Saint-Martin : le grand ménage
TweetAprès l’épisode SEMSAMAR, qui avait vu l’éviction du président-fondateur Louis-Constant Flemming, Sénateur de l’île, par Daniel Gibbs, la vie politique Saint-Martinoise demeure très animée en cette fin 2010.
Le Conseil exécutif de la Collectivité de Saint-Martin a redistribué mardi 9 novembre 2010 les responsabilités en son sein, et enlevé à Daniel Gibbs l’ensemble de ses délégations stratégiques : la SEMSAMAR qu’il venait de conquérir, mais également le Port, et plus largement les opérations d’aménagement de développement que suivait le 1er vice-président.

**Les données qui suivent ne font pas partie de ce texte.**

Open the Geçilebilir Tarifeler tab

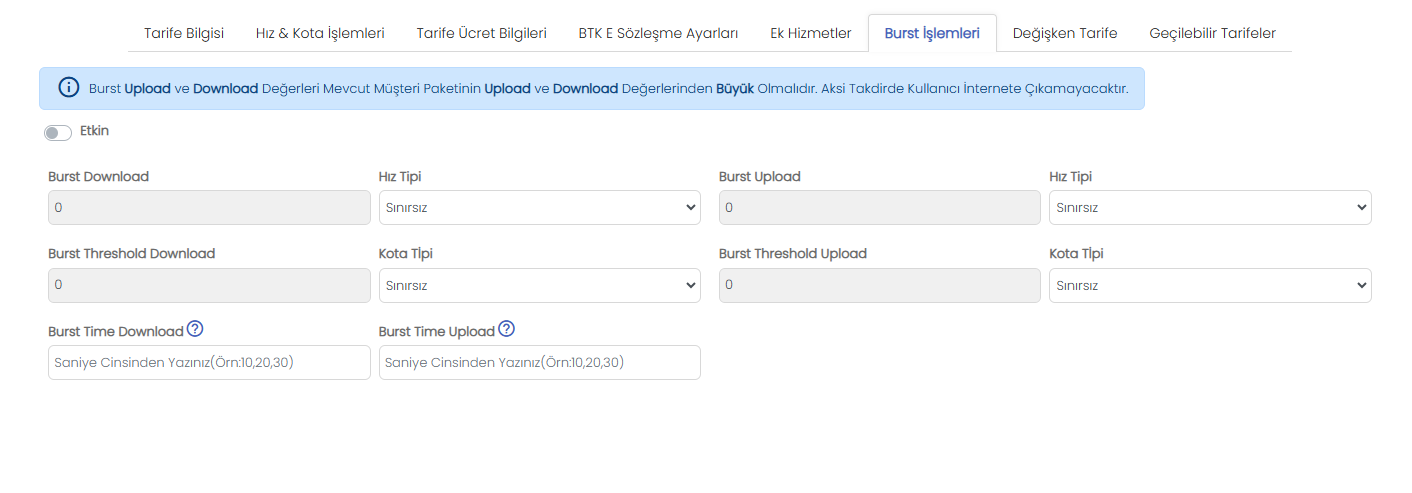tap(1213, 33)
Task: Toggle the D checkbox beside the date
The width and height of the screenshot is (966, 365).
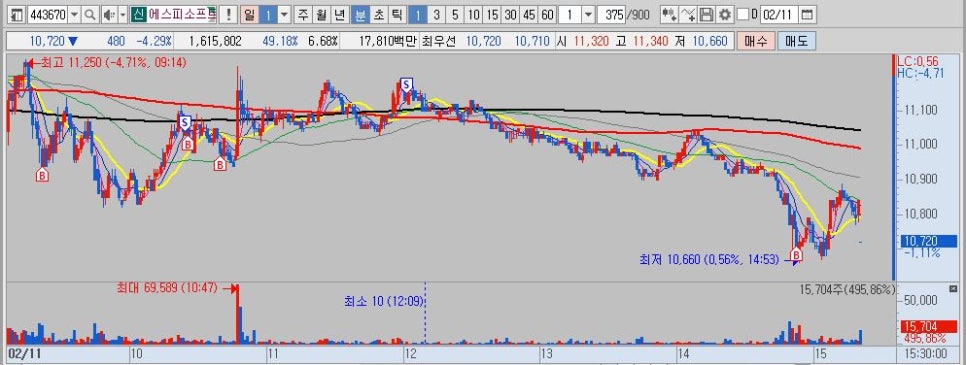Action: click(x=743, y=14)
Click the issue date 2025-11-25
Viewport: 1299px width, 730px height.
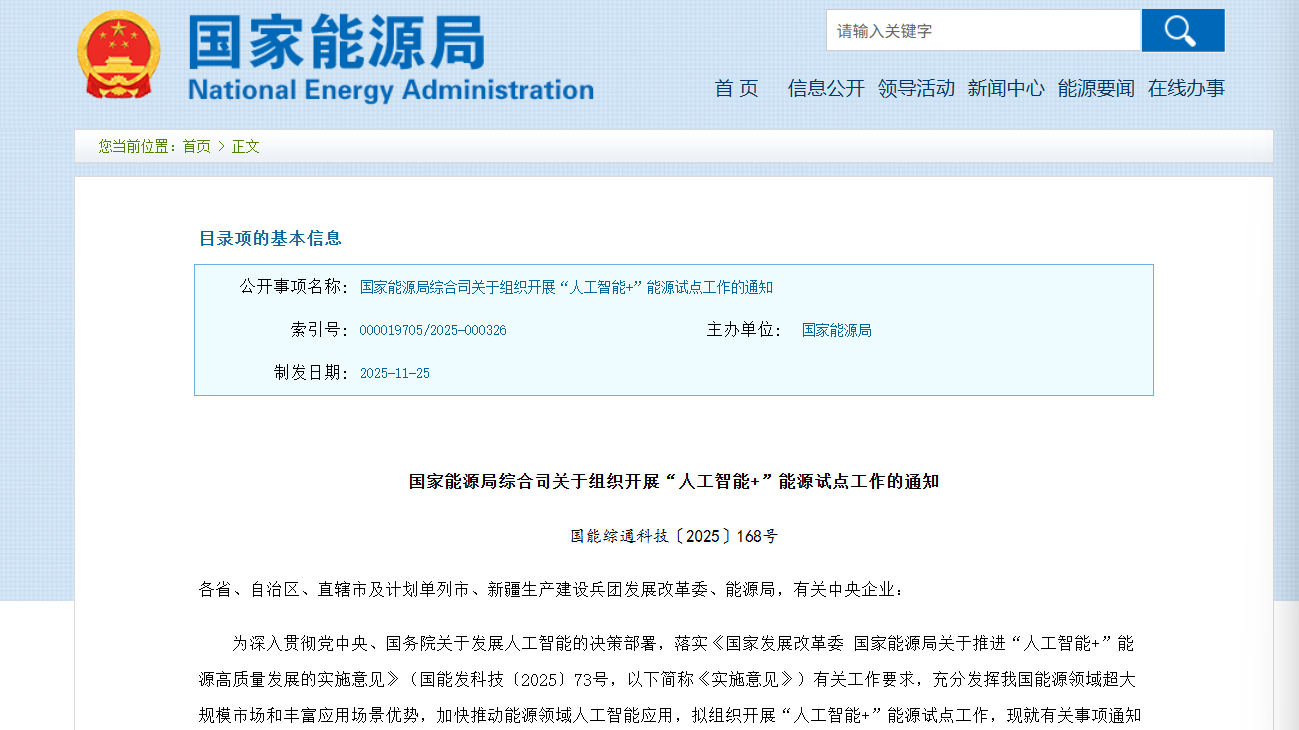click(x=394, y=373)
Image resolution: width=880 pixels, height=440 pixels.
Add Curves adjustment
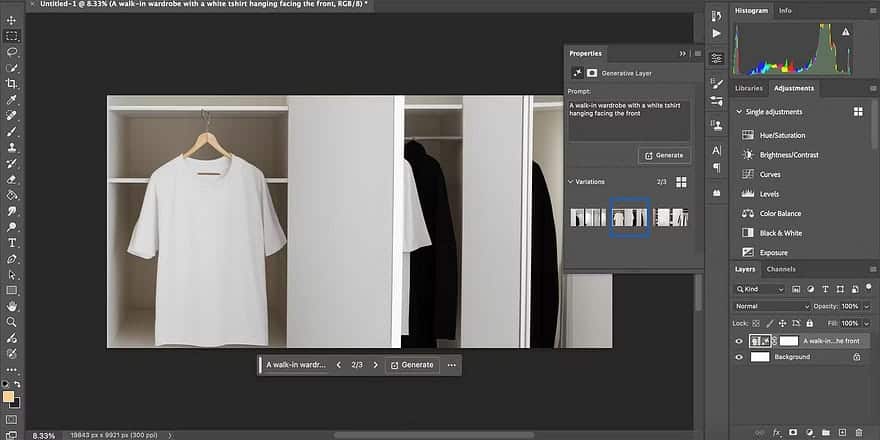(x=748, y=174)
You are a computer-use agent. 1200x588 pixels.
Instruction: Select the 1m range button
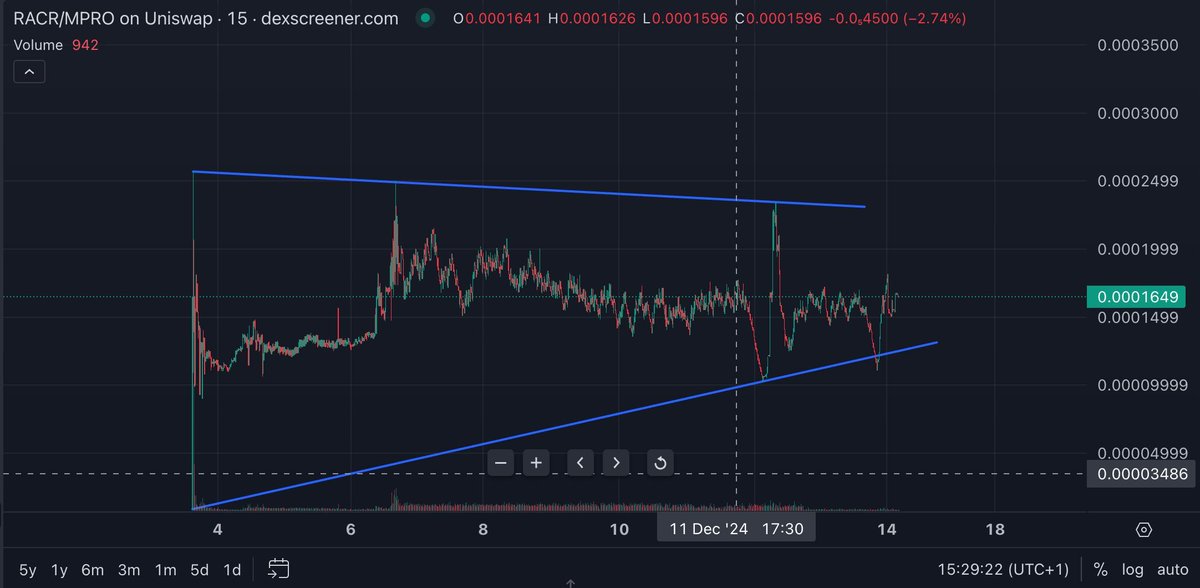(x=166, y=569)
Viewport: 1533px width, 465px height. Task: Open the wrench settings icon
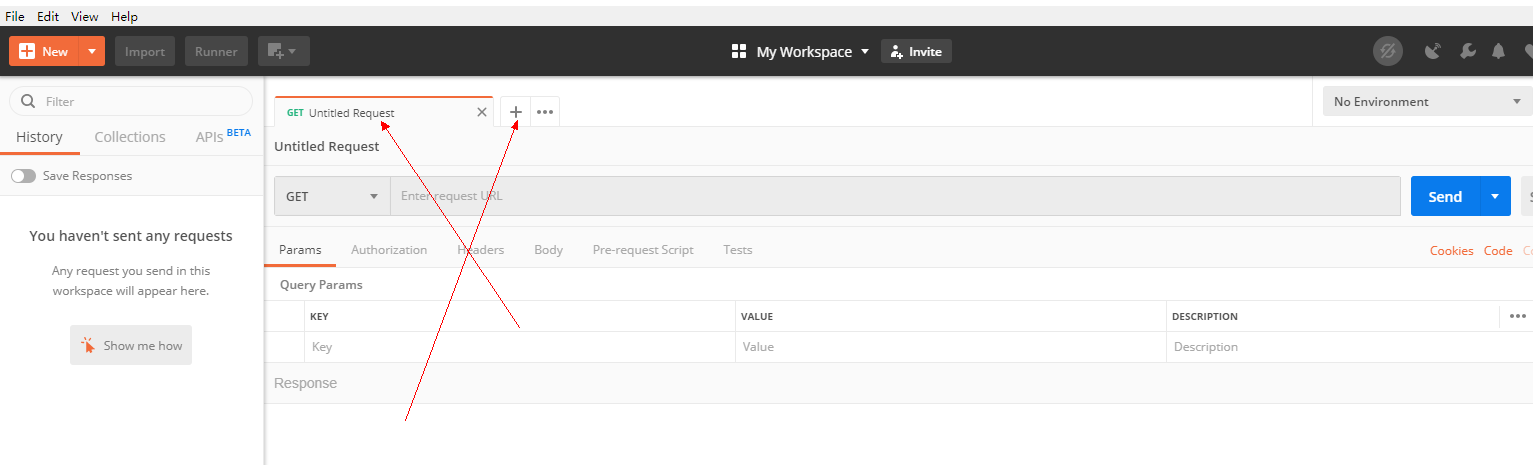(x=1467, y=51)

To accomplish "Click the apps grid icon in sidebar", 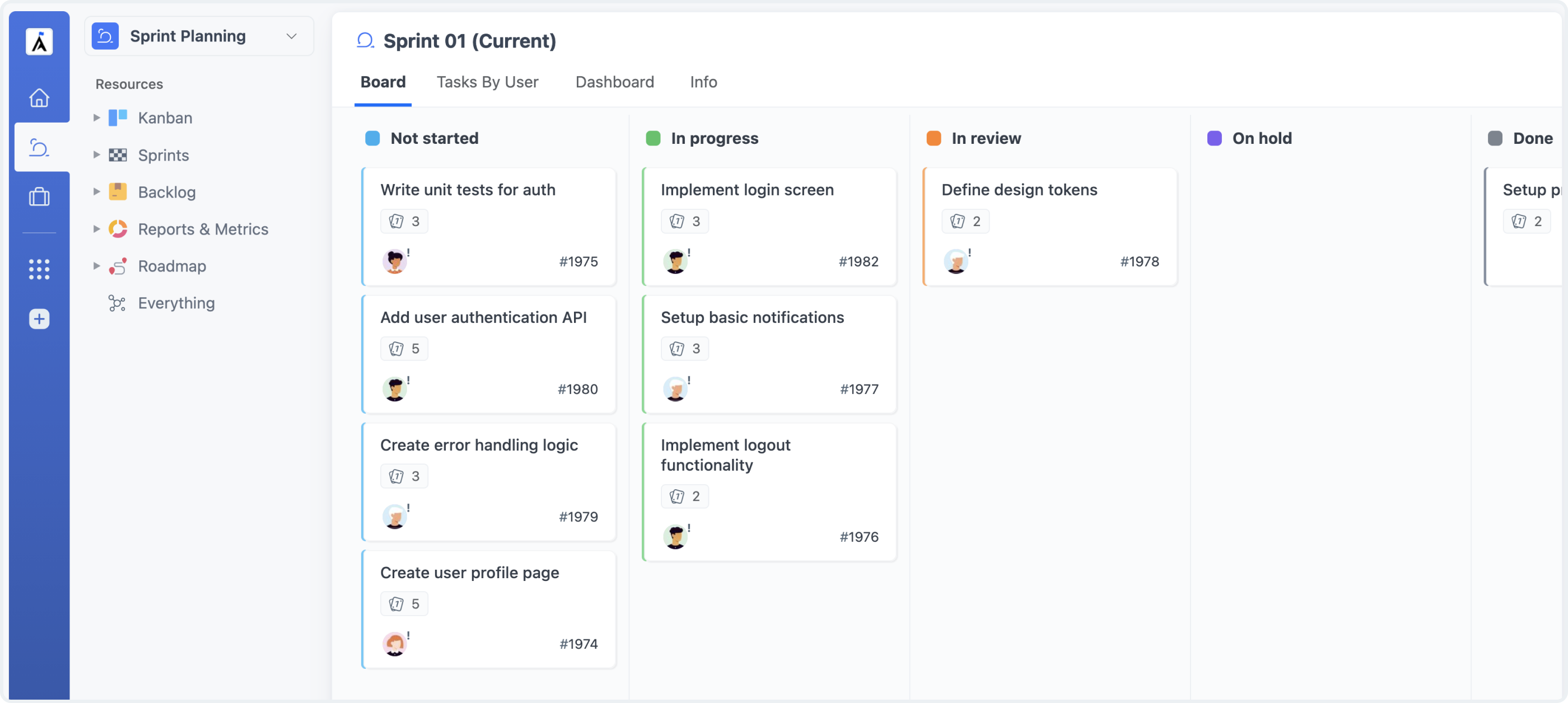I will point(39,269).
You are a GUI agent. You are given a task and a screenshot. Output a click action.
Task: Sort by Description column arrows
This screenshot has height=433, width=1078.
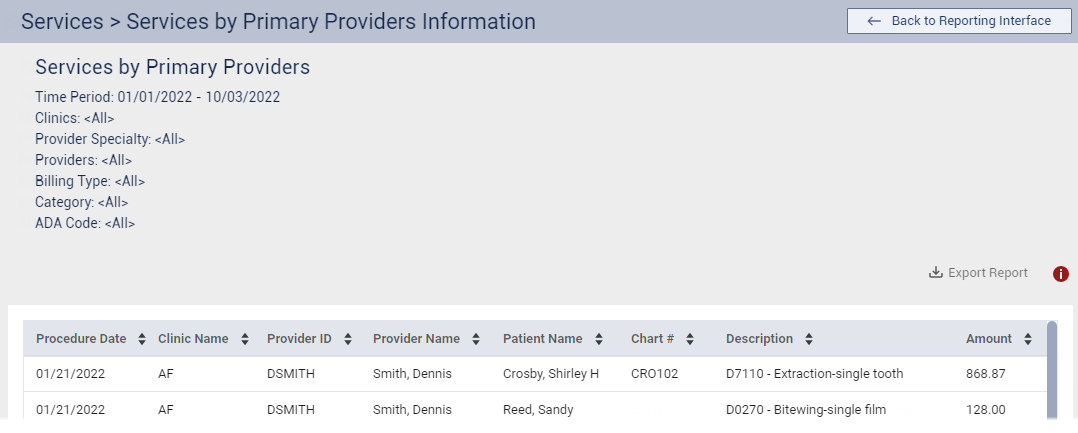tap(809, 339)
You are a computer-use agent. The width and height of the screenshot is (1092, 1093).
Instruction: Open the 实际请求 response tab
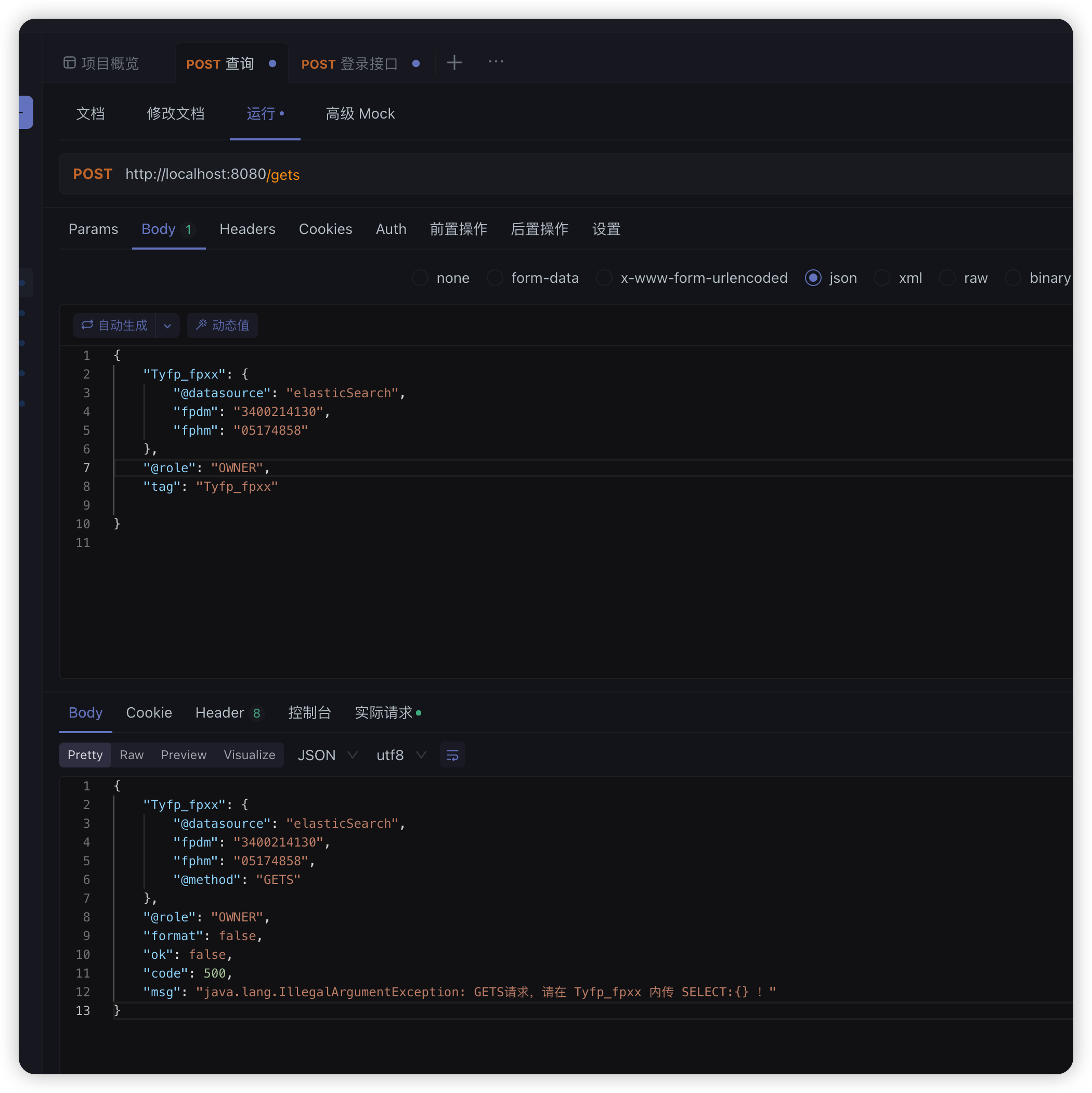click(x=384, y=713)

Le positionnement très critique de Daniel Gibbs vis à vis de sa majorité, son "coup d’Etat" à la Semsamar, et ses probables ambitions pour l’avenir de la COM, lui valent probablement ce cinglant retour de baton des barons de la droite locale. Et ces derniers pourraient ne pas en rester là. Le 1er vice-président pourrait se voir retirer cette responsabilité, et être relégué au rang de simple conseiller par le Conseil Territorial. Une décision délicate, qui pourrait offrir à Daniel Gibbs les coudées franches pour reconquérir en son nom les plus hautes responsabilités.
La déclaration de Daniel Gibbs, vice-président de la COM, suite à la décision du Conseil Exécutif
"Le Président GUMBS prend tous les pouvoirs ! Tous !
Prétextant être en opposition avec moi "notamment quant au projet du front de mer", Frantz Gumbs me taxe d’être irrespectueux et méprisant vis à vis de sa fonction. L’égo meurtri dont il semble souffrir sert désormais de gouvernance pour Saint-Martin, et tant pis pour la démocratie, tant pis pour le développement économique et tant pis pour les Saint-Martinois ...
Lors du Conseil Executif, par un tour de passe-passe parfaitement illégal, l’ensemble des vice-présidents perdent leurs fonctions et délégations au profit de l’Hyperprésident GUMBS, seul désormais à la tour de contrôle. Quelle belle leçon de collégialité ! En d’autres termes, le président a enfin dévoilé ce qui lui tient lieu de politique : Contrôler la SEMSAMAR, contrôler le port, contrôler le front de mer au profit d’intérêts cachés. Dès lundi soir, je vous avais alerté de ce véritable coup d’état en préparation. Je vous avais également promis que je ne me laisserais pas faire. J’en réfèrerai dans les plus brefs délais aux plus hautes autorités de l’Etat."